# Road trips on a budget



## Robert Pickel (Apr 21, 2016)

Maybe I'm a dreamer, but I have a vision of making long (and economical) road trips in my new M3, sleeping in the space when I fold down the rear seats, using "camper mode" to keep the car comfortable, stopping at large truck stops (Pilot or TA) to buy a quick shower and then, I'm on my way again. Has anyone done this? Does the M3 even have what has been called a "camper mode" yet? Do the rear seats fold flat? Thanks!


----------



## PNWmisty (Aug 19, 2017)

Robert Pickel said:


> Maybe I'm a dreamer, but I have a vision of making long (and economical) road trips in my new M3, sleeping in the space when I fold down the rear seats, using "camper mode" to keep the car comfortable, stopping at large truck stops (Pilot or TA) to buy a quick shower and then, I'm on my way again. Has anyone done this? Does the M3 even have what has been called a "camper mode" yet? Do the rear seats fold flat? Thanks!


No camper mode (yet).

The rear seats fold flat (although not quite as flat as the gen 1 seats). Definitely doable, just don't bring too much stuff.

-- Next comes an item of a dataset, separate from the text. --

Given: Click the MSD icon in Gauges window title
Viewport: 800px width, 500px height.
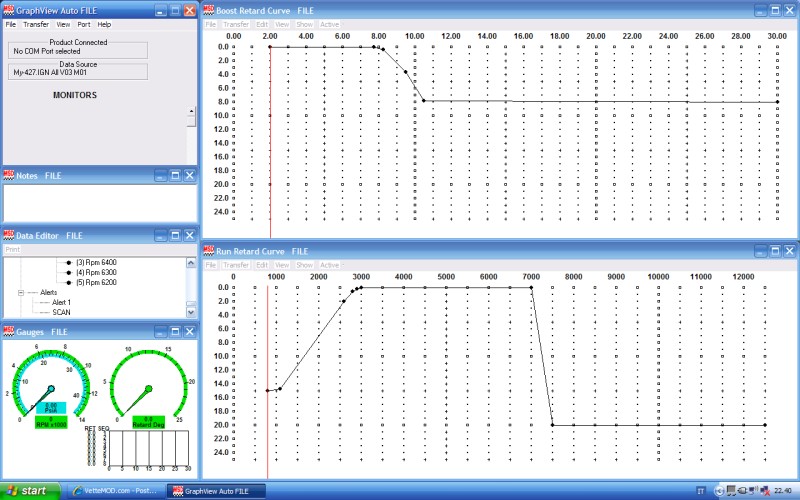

And if you want to make it a real low budget trip, scour various sources for all the free chargers available before you leave. Most of the free ones are relatively low powered (but not all). So it might pay to only select the ones that are in an area where you want to spend some time. And stick to the slower backroads when possible to fully maximize the enjoyment. You can drive literally all day long, 10-12 hours non-stop without charging simply by driving around 30-35 mph on twisty, scenic backroads if you start with a full charge. My wife and I love to travel scenic county roads in hilly rural areas.


----------